*Objectives*
[a] In the forum post about the thermal storage tank, how much does the tank weigh?
[b] From the thermal storage tank post, print the passage starting at "We strive to" and ending at "know/consider with insulation/mounting.", word for word.

*Extract*
########################################
Advice on thermal storage tank (1040 gallon)

  • Active since 1995, Hearth.com is THE place on the internet for free information and advice about wood stoves, pellet stoves and other energy saving equipment.

    We strive to provide opinions, articles, discussions and history related to Hearth Products and in a more general sense, energy issues.

    We promote the EFFICIENT, RESPONSIBLE, CLEAN and SAFE use of all fuels, whether renewable or fossil.

DSSA

Member
Nov 29, 2017
65
Rockhill Twp. , PA
I’ve procured a 1040 gallon tank to use for thermal storage.

I have it unloaded from the trailer in the garage it will live in, but before getting it upright and moving it, I wanted to see if anyone has advice that I should know/consider with insulation/mounting.

I had planned on spray-foaming the bottom of the tank before standing it upright, but also didn’t know if it was really a requirement or highly suggested to place something between the skirt of the tank and the concrete floor as well.

I’m just trying to have everything planned/thought out before getting it upright and into position—she’s a bit heavy/ungainly (2400lbs.) so I’d like to only do it once.


Thanks for any advice/suggestions on mounting/insulation/anything else I’m not thinking of!
 

Attachments

  • [Hearth.com] Advice on thermal storage tank (1040 gallon)
    IMG_9228.webp
    695.7 KB · Views: 55
  • [Hearth.com] Advice on thermal storage tank (1040 gallon)
########################################
*Recorded information*
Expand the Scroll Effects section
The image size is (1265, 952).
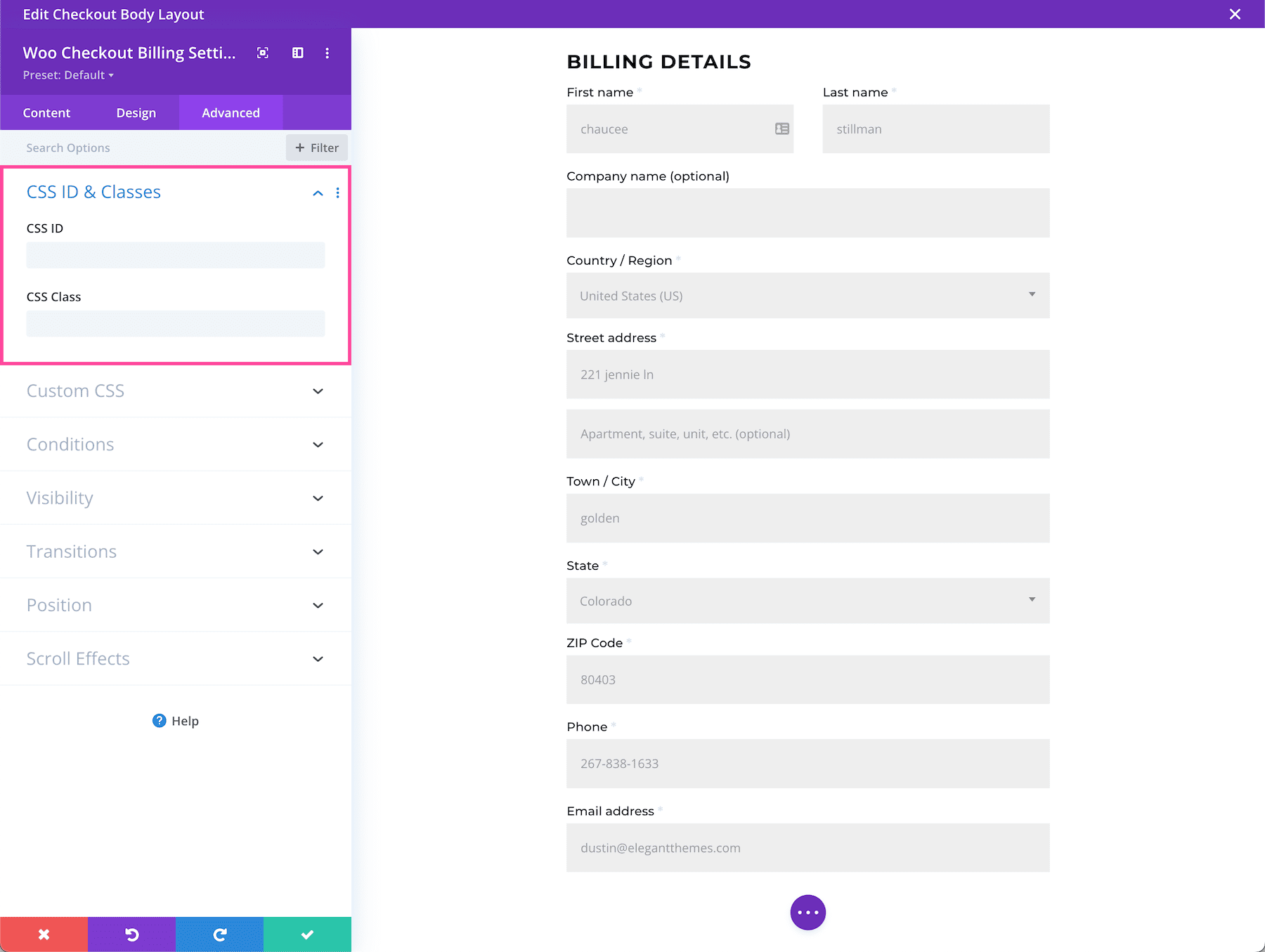click(318, 659)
########################################
*Solutions by task*
[a] 2400 lbs.

[b]
We strive to provide opinions, articles, discussions and history related to Hearth Products and in a more general sense, energy issues.

    We promote the EFFICIENT, RESPONSIBLE, CLEAN and SAFE use of all fuels, whether renewable or fossil.

DSSA

Member
Nov 29, 2017
65
Rockhill Twp. , PA
I’ve procured a 1040 gallon tank to use for thermal storage.

I have it unloaded from the trailer in the garage it will live in, but before getting it upright and moving it, I wanted to see if anyone has advice that I should know/consider with insulation/mounting.